--- GOAL OF THE EXERCISE ---
Reproduce word for word the part of the rows that opens with the line containing "Given: Tick the Incluir retweets checkbox" and runs through the end of the rows, both ends included. Omit the pictures from your answer.

╭──

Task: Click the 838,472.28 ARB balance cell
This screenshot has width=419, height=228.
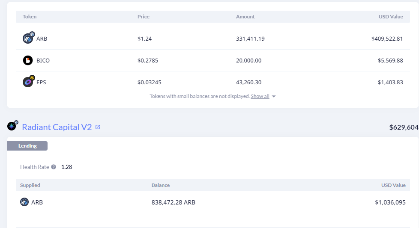Action: (x=174, y=202)
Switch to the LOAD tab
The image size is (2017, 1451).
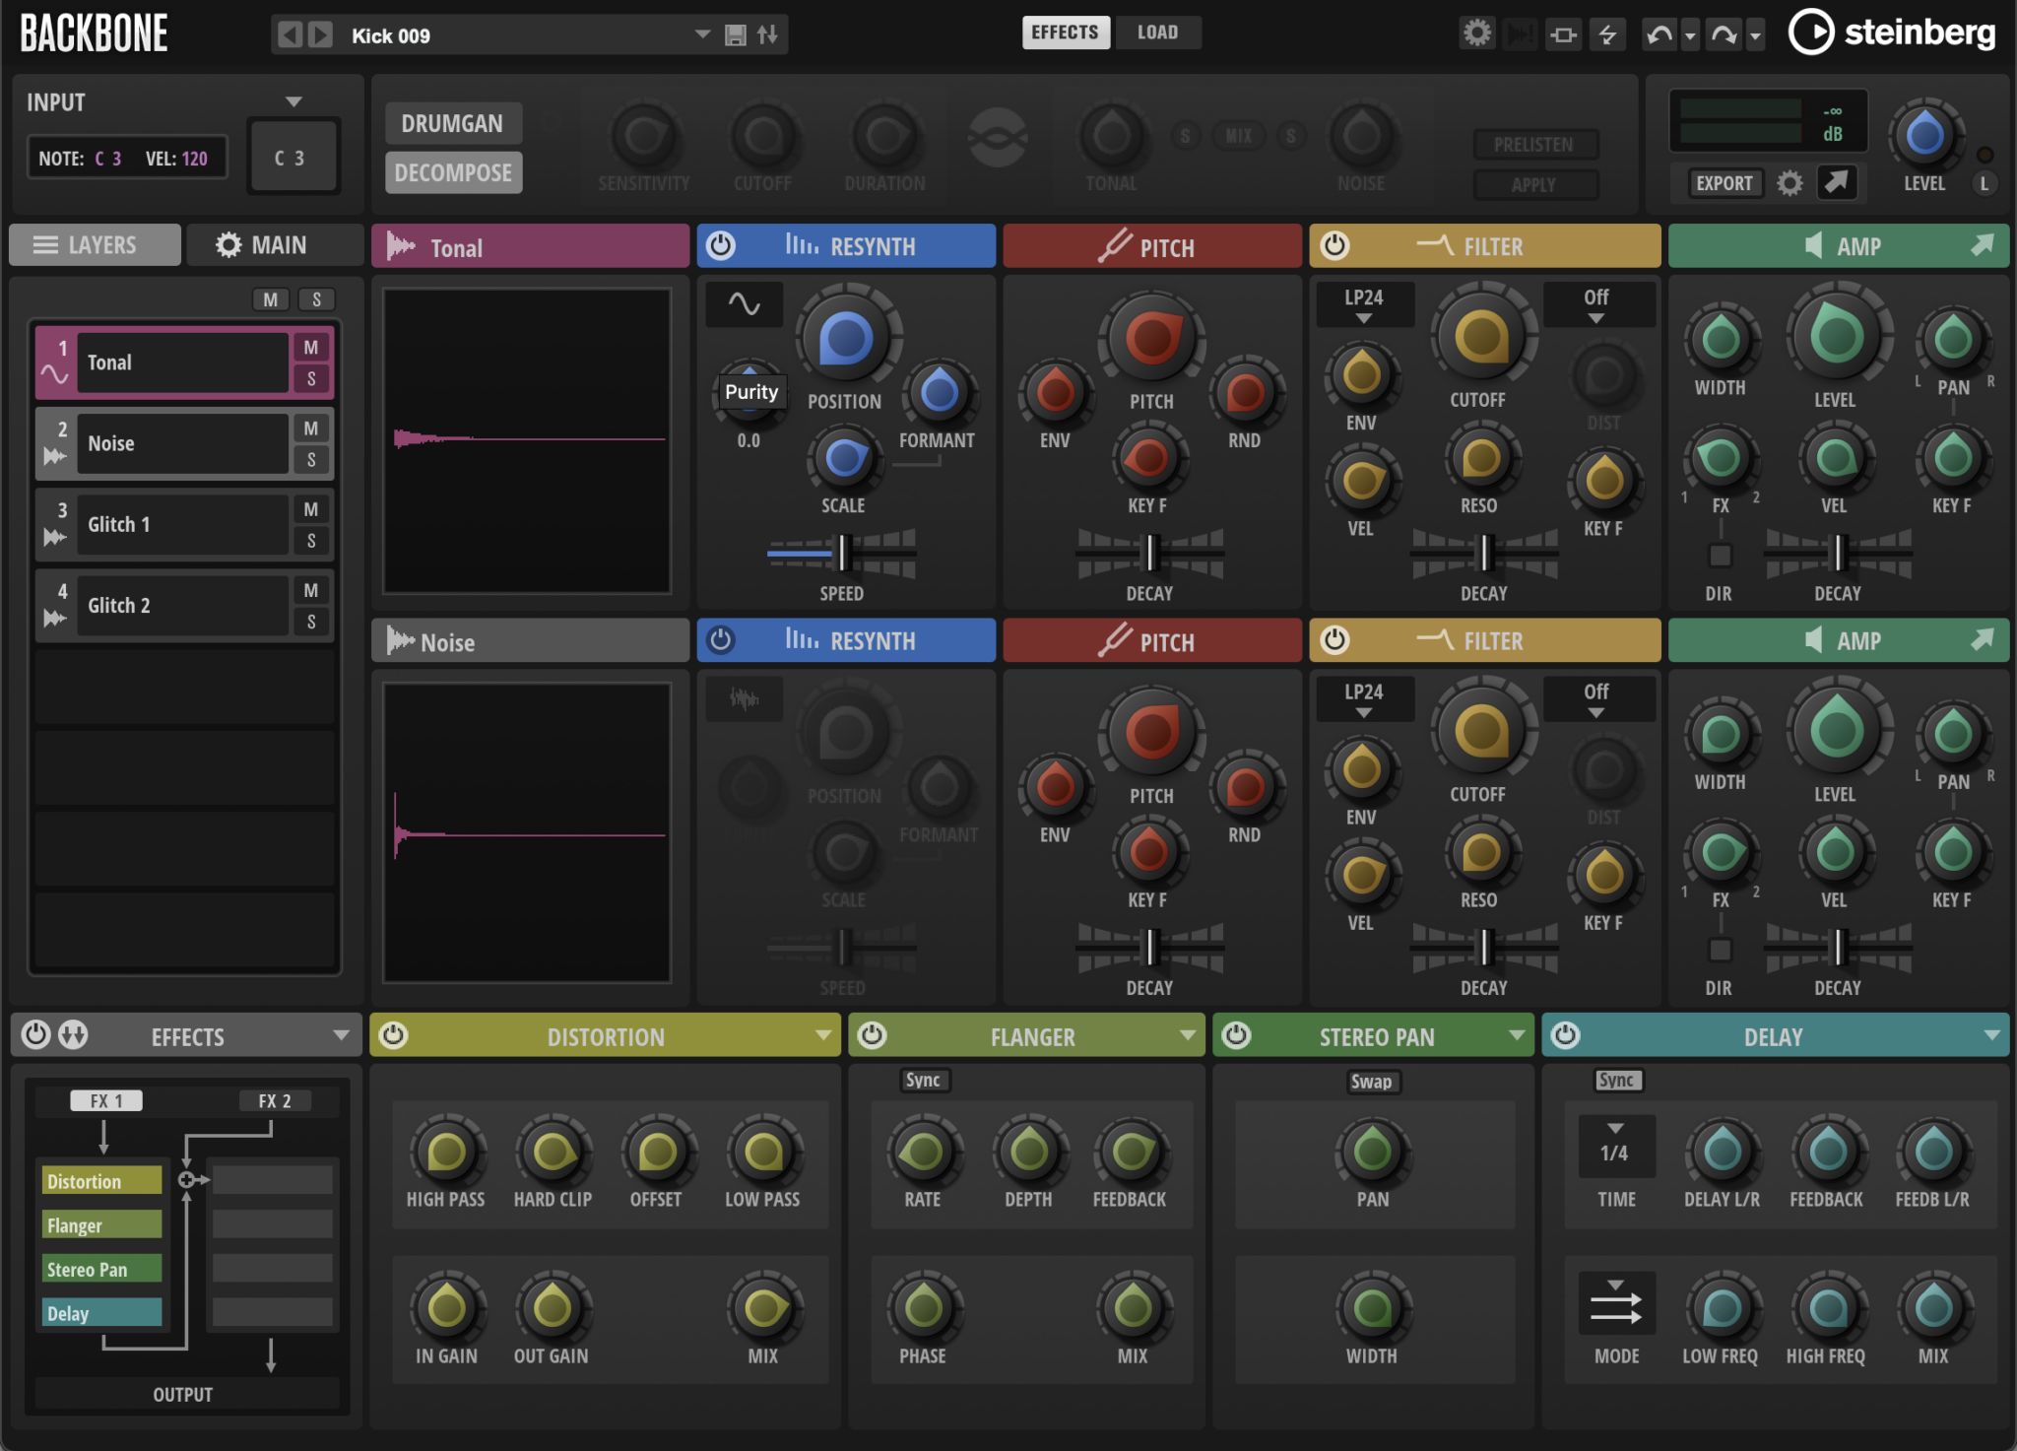pyautogui.click(x=1157, y=32)
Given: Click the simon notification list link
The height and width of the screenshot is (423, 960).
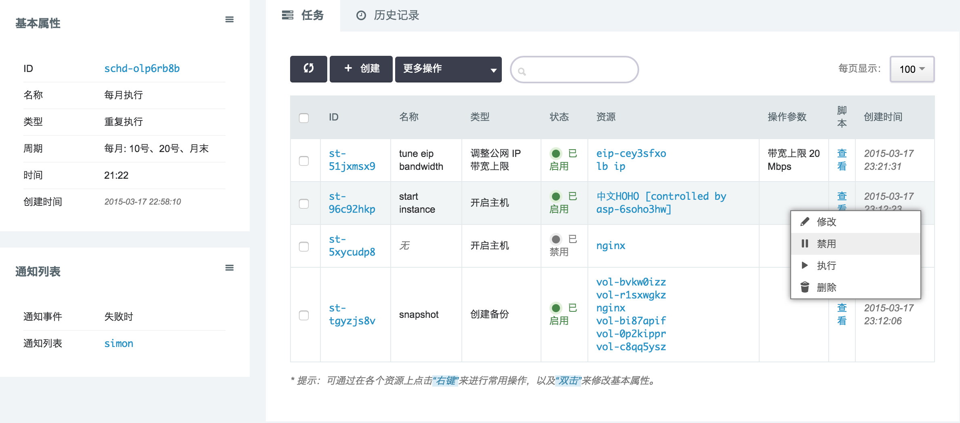Looking at the screenshot, I should tap(118, 343).
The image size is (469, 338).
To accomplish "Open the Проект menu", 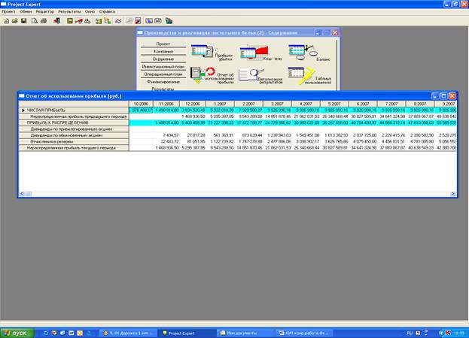I will 9,12.
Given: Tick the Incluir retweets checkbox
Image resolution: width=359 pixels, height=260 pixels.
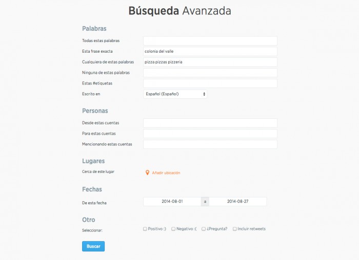Looking at the screenshot, I should click(234, 229).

╰──

--- CORRECT RESULT ---
Given: Tick the Incluir retweets checkbox
Image resolution: width=359 pixels, height=260 pixels.
Looking at the screenshot, I should click(234, 229).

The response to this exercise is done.